I think I am starting to worry about my future liao. Well, that doesn't mean I am not worried in the past. With the fast-moving pace we are living in now, we really got to adjust our life to keep up with the fast changing world. Though I have a stable job now, but I cannot be too contented. Anything can happen overnight you know?

I might be happily blogging in the office right now but who knows I will be jobless tomorrow, dio boh? *choi choi choi.. touchwood* That is just an example but such things do happen. Not forgetting I am working in a tobacco industry. Not forgetting our government have plans of stopping the import of tobacco in 10 years' time. Though I won't know whether I will still be in this company to experience the offical green light to the government's 'Stop Tobacco Import' plan, but it still worries me.

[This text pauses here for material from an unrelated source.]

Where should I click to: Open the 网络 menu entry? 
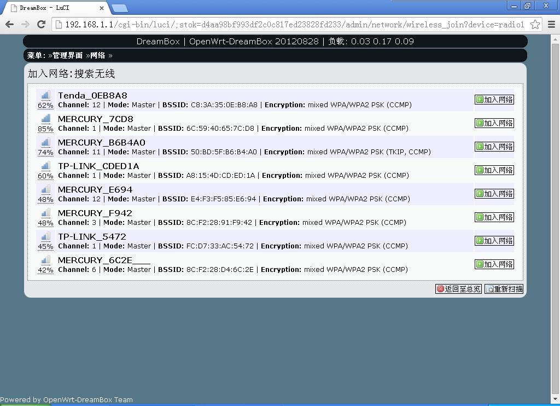tap(98, 55)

You might think :"Aiya, don't have this job, still can find other job mah. Women can find jobs very easily one lah." Then you are wrong liao. I might have years of administrative experience but afterall I am just an O levels holder. Even though I have gone through 1 yr of tertiary education, I am still an O levels holder lor. Paper qualifications are very important now. Have been to several interviews in the past and I am always asked this question by the interviewer. "Have you thought of continuing your studies?"

Of course I have thought of it but it all boils down to a few factors to consider. Money, time management and determination. For those who have gone through this, you will know it's not easy juggling work and studies. It's very tiring but for the sake of a brighter future, die die also must dong and finish the course. If not, all the efforts would have gone to waste le.

I have been thinking alot about my life and future lately. I know I should do something to improve it. I have already checked out the courses available in different institutes and the course fees. I know I should continue my education when I am still young. Procrastinating is what I have been doing for the past few years. It's a habit, a very bad habit. I know.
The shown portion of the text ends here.